Mangroves in Aotearoa New Zealand tell a different story. At the southern edge of the mangrove’s global range, only one species exists: Avicennia marina. Here, all variation in form that spans multiple species in tropical communities is expressed largely within a single species. A. marina can grow as anything from low shrubs to tall trees. And unlike in most tropical regions, many New Zealand mangrove forests have been slowly expanding seaward in recent decades, sparking discussion and at times conflict among local residents, researchers, and decision makers. While some view mangroves as critical ecosystems that provide coastal protection and habitat for many species, others perceive them as nuisance vegetation that obstructs coastal views and restricts access to the sea.
These monospecific forests with broad morphological variation and active seaward expansion make New Zealand’s mangroves a compelling system for examining how within-species interactions drive patterns of abundance and plant form along environmental stress gradients, processes especially important during early seedling development.

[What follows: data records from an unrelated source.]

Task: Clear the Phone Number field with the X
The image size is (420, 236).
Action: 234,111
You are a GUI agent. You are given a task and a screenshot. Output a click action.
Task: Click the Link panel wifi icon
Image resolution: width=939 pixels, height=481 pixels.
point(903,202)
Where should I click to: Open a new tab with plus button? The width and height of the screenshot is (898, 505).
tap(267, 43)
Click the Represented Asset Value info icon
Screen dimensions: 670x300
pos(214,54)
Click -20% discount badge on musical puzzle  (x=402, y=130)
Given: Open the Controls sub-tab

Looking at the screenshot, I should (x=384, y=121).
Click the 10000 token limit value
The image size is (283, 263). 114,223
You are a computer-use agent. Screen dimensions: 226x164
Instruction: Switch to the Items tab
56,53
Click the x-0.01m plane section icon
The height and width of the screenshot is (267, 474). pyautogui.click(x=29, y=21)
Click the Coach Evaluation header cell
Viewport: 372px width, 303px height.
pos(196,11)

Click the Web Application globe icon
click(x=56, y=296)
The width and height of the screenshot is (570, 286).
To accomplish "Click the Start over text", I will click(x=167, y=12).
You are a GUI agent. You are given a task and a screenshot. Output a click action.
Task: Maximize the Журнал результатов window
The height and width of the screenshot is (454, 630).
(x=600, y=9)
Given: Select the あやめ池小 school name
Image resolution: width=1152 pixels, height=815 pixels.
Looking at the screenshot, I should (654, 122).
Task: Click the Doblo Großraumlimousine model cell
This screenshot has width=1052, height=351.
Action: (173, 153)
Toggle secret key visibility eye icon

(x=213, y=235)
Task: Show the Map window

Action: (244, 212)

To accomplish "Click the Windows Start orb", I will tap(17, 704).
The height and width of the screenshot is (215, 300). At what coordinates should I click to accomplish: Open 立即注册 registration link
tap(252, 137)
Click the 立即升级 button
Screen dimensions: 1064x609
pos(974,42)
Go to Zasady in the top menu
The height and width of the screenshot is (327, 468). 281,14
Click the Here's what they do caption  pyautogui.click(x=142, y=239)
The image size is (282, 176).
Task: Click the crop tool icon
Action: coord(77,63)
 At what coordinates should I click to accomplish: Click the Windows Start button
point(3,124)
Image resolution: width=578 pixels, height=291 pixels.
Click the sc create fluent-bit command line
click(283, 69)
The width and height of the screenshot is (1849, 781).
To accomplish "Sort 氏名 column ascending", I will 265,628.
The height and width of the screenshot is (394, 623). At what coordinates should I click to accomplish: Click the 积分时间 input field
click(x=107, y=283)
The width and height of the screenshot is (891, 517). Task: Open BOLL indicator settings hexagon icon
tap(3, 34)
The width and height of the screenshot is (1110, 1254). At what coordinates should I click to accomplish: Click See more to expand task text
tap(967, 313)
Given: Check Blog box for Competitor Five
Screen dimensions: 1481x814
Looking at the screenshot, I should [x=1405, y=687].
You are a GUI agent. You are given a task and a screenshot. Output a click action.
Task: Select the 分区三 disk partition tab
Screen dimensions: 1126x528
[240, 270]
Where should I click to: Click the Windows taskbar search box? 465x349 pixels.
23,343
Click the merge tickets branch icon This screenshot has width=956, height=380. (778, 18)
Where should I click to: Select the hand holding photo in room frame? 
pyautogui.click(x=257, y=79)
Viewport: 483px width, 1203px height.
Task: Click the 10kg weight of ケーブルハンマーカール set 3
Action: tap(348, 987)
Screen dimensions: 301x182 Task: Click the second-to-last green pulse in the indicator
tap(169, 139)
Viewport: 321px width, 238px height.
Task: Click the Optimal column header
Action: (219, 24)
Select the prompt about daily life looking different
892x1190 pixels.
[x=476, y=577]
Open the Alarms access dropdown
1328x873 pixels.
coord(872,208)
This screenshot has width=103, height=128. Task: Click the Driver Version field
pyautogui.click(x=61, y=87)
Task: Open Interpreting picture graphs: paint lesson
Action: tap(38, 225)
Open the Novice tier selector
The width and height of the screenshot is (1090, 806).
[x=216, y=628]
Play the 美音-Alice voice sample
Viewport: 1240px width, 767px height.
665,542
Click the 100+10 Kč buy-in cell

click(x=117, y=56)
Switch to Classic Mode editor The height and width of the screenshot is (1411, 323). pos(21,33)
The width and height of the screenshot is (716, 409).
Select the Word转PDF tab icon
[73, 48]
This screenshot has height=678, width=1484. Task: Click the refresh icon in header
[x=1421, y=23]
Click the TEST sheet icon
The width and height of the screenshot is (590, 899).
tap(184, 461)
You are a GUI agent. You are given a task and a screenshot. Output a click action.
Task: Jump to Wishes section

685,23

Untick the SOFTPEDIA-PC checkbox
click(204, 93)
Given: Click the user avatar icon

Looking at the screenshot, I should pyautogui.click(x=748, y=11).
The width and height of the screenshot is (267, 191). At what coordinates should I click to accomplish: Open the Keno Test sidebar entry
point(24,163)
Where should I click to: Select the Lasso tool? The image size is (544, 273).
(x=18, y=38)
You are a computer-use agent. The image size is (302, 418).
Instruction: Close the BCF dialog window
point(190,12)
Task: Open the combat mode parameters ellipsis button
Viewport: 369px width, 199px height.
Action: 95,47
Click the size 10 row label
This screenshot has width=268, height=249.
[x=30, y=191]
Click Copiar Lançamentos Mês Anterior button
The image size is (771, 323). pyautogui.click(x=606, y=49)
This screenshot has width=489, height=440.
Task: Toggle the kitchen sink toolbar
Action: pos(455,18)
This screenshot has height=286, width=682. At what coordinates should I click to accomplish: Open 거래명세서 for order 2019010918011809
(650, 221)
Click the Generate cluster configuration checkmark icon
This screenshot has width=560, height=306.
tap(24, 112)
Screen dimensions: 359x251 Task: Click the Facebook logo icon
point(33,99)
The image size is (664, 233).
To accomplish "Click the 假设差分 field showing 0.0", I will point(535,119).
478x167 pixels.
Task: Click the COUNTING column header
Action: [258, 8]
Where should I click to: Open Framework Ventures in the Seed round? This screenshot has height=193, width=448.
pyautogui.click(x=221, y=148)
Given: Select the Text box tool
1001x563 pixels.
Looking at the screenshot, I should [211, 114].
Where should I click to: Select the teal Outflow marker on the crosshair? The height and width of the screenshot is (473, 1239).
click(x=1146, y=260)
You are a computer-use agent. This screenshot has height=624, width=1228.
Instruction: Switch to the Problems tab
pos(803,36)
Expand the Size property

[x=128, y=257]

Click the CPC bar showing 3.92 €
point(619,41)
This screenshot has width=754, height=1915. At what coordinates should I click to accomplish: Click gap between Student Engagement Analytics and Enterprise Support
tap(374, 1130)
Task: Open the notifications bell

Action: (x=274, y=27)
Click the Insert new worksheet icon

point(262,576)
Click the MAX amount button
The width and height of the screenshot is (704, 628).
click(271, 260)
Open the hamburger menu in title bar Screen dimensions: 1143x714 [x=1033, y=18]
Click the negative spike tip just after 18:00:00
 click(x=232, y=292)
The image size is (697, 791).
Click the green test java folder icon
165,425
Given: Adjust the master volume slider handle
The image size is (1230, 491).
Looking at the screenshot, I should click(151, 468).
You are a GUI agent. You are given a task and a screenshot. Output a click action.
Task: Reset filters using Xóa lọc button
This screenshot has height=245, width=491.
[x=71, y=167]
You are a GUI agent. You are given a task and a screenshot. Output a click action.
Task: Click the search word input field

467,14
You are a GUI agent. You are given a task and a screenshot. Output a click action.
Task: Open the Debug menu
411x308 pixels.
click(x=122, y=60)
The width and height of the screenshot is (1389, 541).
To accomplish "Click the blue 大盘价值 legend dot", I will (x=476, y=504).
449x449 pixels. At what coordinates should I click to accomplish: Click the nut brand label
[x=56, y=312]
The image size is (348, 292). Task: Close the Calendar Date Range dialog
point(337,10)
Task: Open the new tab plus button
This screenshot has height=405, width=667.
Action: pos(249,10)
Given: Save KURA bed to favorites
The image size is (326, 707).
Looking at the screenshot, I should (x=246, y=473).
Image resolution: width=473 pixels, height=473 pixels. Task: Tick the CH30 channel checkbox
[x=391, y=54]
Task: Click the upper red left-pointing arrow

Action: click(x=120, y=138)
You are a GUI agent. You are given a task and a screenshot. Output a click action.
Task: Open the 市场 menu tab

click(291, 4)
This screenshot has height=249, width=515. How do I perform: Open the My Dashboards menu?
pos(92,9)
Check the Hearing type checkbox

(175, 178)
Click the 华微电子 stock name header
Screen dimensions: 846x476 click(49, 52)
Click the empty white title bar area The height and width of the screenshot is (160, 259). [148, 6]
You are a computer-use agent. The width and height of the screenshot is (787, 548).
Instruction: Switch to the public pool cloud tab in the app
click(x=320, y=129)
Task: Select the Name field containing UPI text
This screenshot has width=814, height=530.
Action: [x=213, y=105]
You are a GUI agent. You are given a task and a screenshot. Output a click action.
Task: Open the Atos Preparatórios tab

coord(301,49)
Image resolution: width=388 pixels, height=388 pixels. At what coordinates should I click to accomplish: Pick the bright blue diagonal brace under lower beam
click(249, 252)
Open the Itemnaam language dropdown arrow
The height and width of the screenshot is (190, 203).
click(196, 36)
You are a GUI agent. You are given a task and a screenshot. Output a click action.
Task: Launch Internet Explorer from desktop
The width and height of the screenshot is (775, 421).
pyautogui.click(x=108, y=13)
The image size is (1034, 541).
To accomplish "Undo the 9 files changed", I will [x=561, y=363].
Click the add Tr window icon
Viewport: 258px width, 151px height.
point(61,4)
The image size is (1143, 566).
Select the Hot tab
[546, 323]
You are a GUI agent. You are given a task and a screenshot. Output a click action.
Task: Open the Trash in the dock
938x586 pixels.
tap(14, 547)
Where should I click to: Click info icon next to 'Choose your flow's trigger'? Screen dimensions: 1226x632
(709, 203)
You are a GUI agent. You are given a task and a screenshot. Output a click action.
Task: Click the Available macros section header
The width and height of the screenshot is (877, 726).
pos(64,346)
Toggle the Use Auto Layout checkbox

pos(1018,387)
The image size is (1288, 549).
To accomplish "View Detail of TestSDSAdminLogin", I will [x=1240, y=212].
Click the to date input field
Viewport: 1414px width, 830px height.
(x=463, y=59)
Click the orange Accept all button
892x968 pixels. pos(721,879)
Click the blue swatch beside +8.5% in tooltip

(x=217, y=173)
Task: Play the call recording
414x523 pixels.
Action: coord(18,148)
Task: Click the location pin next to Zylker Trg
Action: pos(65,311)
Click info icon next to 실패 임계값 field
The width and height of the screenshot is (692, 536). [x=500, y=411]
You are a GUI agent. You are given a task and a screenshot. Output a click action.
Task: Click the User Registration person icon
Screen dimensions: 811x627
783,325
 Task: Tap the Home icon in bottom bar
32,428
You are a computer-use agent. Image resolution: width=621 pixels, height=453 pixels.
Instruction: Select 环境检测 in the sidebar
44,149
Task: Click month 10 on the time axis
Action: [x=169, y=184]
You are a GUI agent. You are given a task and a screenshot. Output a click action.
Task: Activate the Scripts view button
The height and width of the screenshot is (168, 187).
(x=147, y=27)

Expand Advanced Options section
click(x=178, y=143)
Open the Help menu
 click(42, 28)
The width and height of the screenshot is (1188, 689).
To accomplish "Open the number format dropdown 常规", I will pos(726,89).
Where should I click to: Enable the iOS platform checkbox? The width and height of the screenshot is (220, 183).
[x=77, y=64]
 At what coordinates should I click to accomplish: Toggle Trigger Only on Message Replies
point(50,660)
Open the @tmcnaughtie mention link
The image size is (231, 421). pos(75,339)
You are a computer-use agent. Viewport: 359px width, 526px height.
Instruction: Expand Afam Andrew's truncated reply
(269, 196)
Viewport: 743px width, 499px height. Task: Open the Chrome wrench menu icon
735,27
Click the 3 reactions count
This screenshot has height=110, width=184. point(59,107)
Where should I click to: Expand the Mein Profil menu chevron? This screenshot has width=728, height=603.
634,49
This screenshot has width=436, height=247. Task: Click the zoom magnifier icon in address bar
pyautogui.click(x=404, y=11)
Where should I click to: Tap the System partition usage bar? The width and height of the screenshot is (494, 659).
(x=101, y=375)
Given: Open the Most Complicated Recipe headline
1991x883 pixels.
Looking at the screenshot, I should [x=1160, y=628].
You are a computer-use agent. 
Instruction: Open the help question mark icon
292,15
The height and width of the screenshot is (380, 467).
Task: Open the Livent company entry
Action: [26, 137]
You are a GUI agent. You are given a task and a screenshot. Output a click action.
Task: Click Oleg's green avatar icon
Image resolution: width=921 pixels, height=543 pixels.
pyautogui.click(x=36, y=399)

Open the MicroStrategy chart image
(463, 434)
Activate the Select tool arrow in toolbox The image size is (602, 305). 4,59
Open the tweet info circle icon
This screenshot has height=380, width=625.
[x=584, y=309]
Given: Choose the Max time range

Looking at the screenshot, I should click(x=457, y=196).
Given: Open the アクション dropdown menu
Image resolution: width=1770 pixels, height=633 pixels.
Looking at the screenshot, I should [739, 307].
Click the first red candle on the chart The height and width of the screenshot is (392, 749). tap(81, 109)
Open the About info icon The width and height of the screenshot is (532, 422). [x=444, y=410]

To explore this, we measured seedling removal force, morphological traits, and abundance across 12 sites of different wave energy. At each site, we sampled seedlings from three habitats: the mangrove forest, the pneumatophore zone (dense air roots but no trees), and the unvegetated tidal flat. We used spring scales to quantify the force needed to dislodge individual seedlings. After gently pulling each seedling upward until it came free, we took it to the lab for quantifying biomass and morphological traits. Our measurements revealed that for young recruits with limited root biomass, removal forces were consistently higher in the presence of neighbouring tree roots, indicating that the complex belowground structure of trees provides a mechanical benefit and protection against waves and tides.
Yet this protection came at a cost, indicated by strong shifts in seedling form. On open tidal flats, seedlings invested in short but thick stems and large lateral root systems, which are traits suited to resisting wave impact and enhancing anchorage. In contrast, seedlings near the forest edge developed long, slender stems and far less lateral root biomass. Here, risk of dislodgement is lower due to wave attenuation by adult trees and better anchorage, but competition for light and space is large, both with adult trees and other seedlings. These conditions appear to favour rapid vertical growth, a classic etiolation response, where individuals try to reach the canopy for light quickly.
Surprisingly, at sites exposed to stronger wave energy, these habitat-specific differences diminished. Seedlings converged on a common set of viable traits – they had shorter, thicker stems and greater root investment. This convergence highlights how physical forces can tightly constrain early mangrove establishment, ultimately shaping the structure and resilience of developing forests. While community-level trait convergence has been documented in various systems, evidence for intraspecific trait convergence in response to environmental stress remains scarce.
Our findings therefore help fill this gap and shed light on how trait plasticity, environmental filtering, and feedbacks interact during the earliest stages of plant establishment. That is, mangrove seedlings literally “go with the flow,” adjusting their shape in response to neighbors and waves. Understanding these strategies can help us restore and manage mangrove forests more effectively in a changing world.